I remember feeling surprised the first time I walked into a classroom in which not only the teacher, but the students, had water bottles.
Of course, carrying a beverage has become not only socially acceptable almost everywhere, but our choices have become a means of self-expression. If you stop at Starbuck’s after dropping off the kids at school each morning, in some areas, you’re obviously a cool mom (with expendable income.)
I’ve been relieved to see youth coaches recognize the need for hydration during practices and games, especially as summer temperatures hit ballparks and fields. Our little guys often need reminders to hydrate – they simply don’t remember to take a drink. Those of us in the stands need to drink up, too.
Going to the doctor has often been a dreaded part of growing up, but it will be interesting to see if that continues to pop up on lists of children’s fears, now that health care has moved into the corner drugstore.
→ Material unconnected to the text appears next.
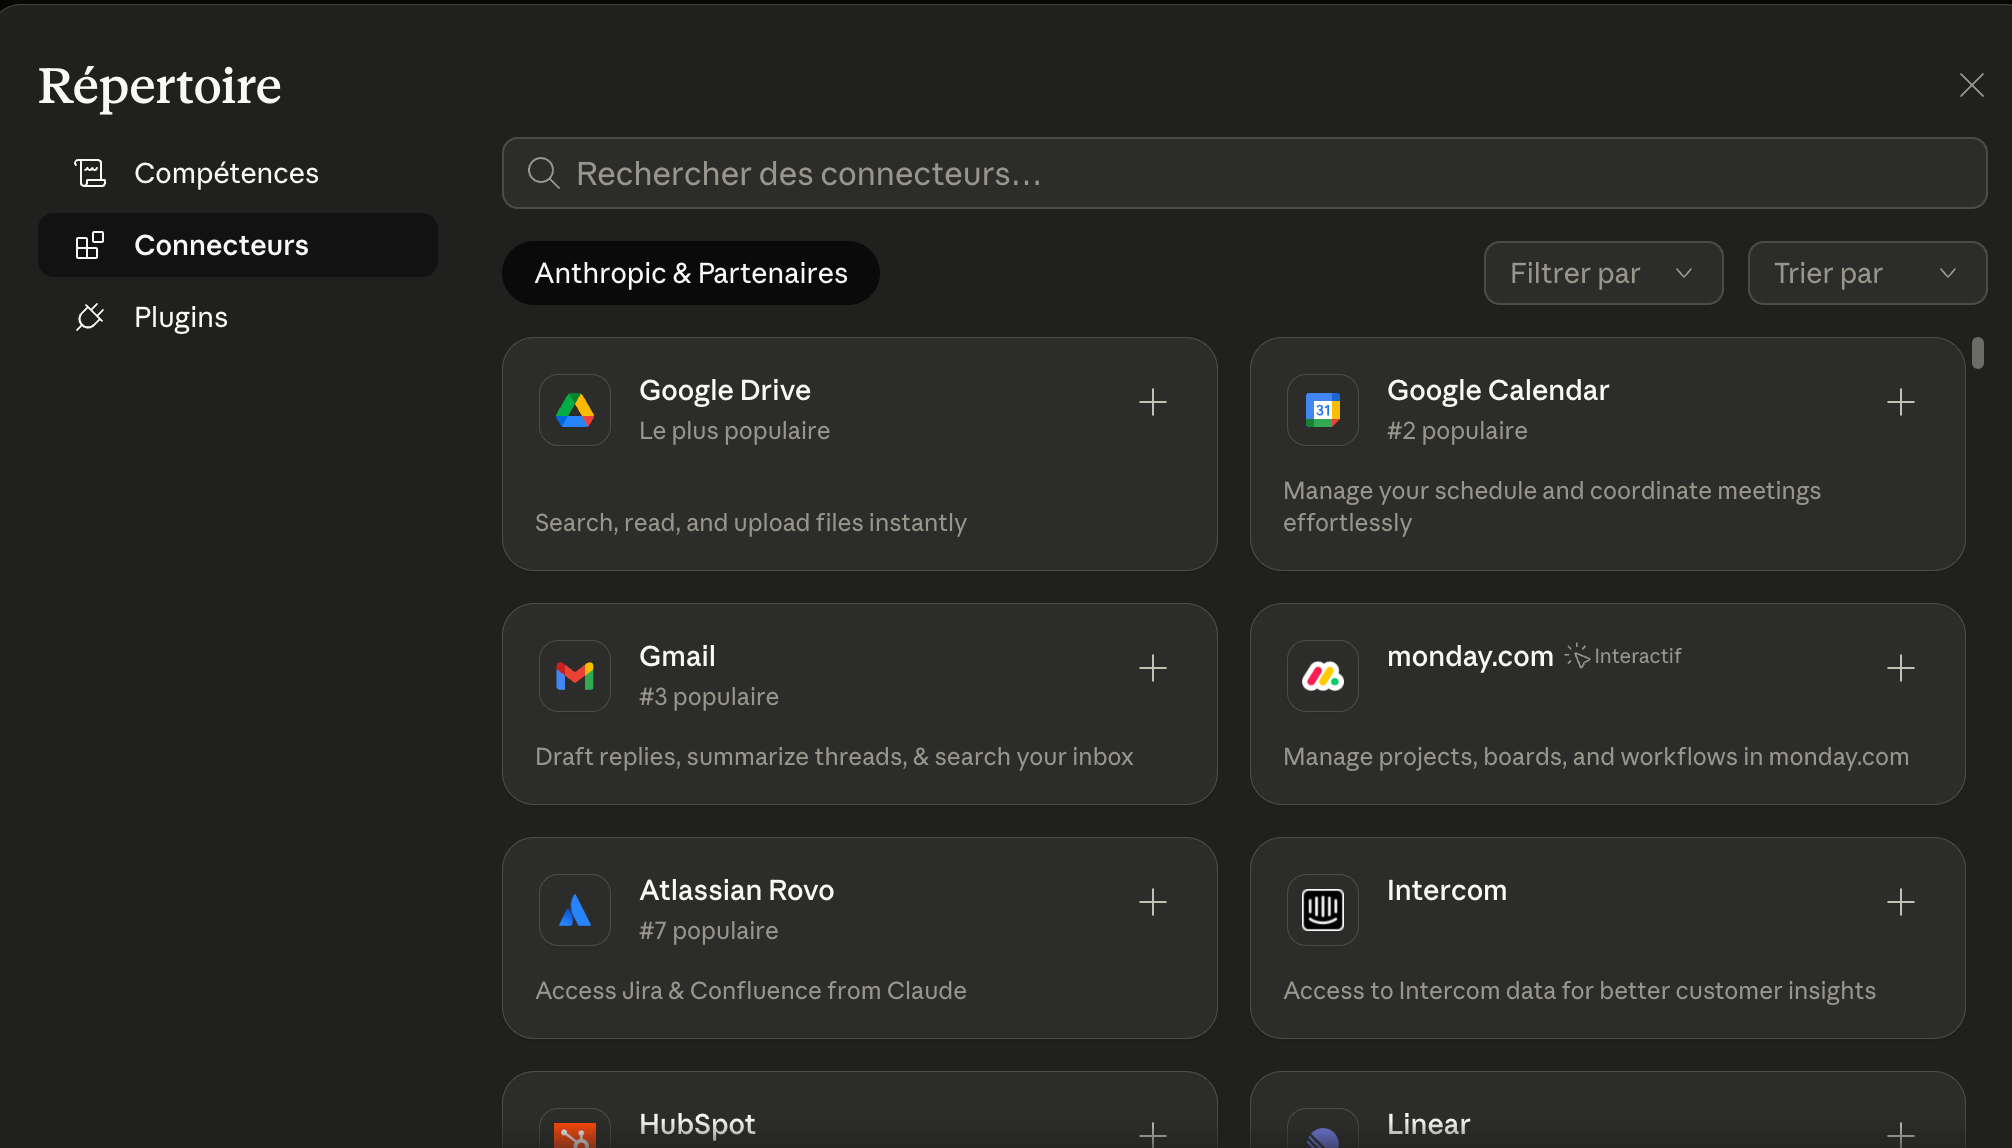Add the Intercom connector with plus
The width and height of the screenshot is (2012, 1148).
point(1900,902)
Although retail health clinics aren’t new, the shift of medical services into retail space has accelerated.
Will kids still fear going to the doc if shopping for toys is just an aisle away?
Parents looking for good models of healthy phone use for their kids need only look as far as NBA teams.
Some teams require players to mentally declutter by putting away phones when eating together as a group. Appreciative parents welcome support for helping their kids manage phone use time from any source!
In this new year, watch for signs that the culture of wellness has moved to school.
Look for words like “energizing,” “energy flow” and “frequent” in references to physical education. Watch for higher expectations of student’s personal responsibility, whether it’s charging the Chrome book every night or checking online for homework assignments.
Among administrators there’s a heightened awareness to helping students balance academics, emotional health and physical well-being. Now we’ll see how much of that “healthy living” language filters down to impact individual students.
Portable, low-prep and portioned are the three characteristics that describe the breakfast trends for school children during this school year.
The hectic pace of getting everyone out of the house in the morning rush has made the first meal of the day a grab and go essential.
The one difference this year: an increased emphasis on nutrient- dense foods to power students through the morning.
Baby products are riding the natural wave. Need proof?
Just look at the shrinking list of ingredients on infant care products.
Moms are so accustomed to looking for names of recognizable ingredients are their products, they are following the same mental map when choosing infant care products.
The mental health of children will undoubtedly make headlines as kids head back to school.
And that’s good: social media experiences everyday (every hour?) trigger continuing concerns about self-image.
Feelings about “who’s liking me” will peak in the next weeks as students socialize in new settings. As a result, we need to be alert to the potential for increased anxiety that results from online messaging.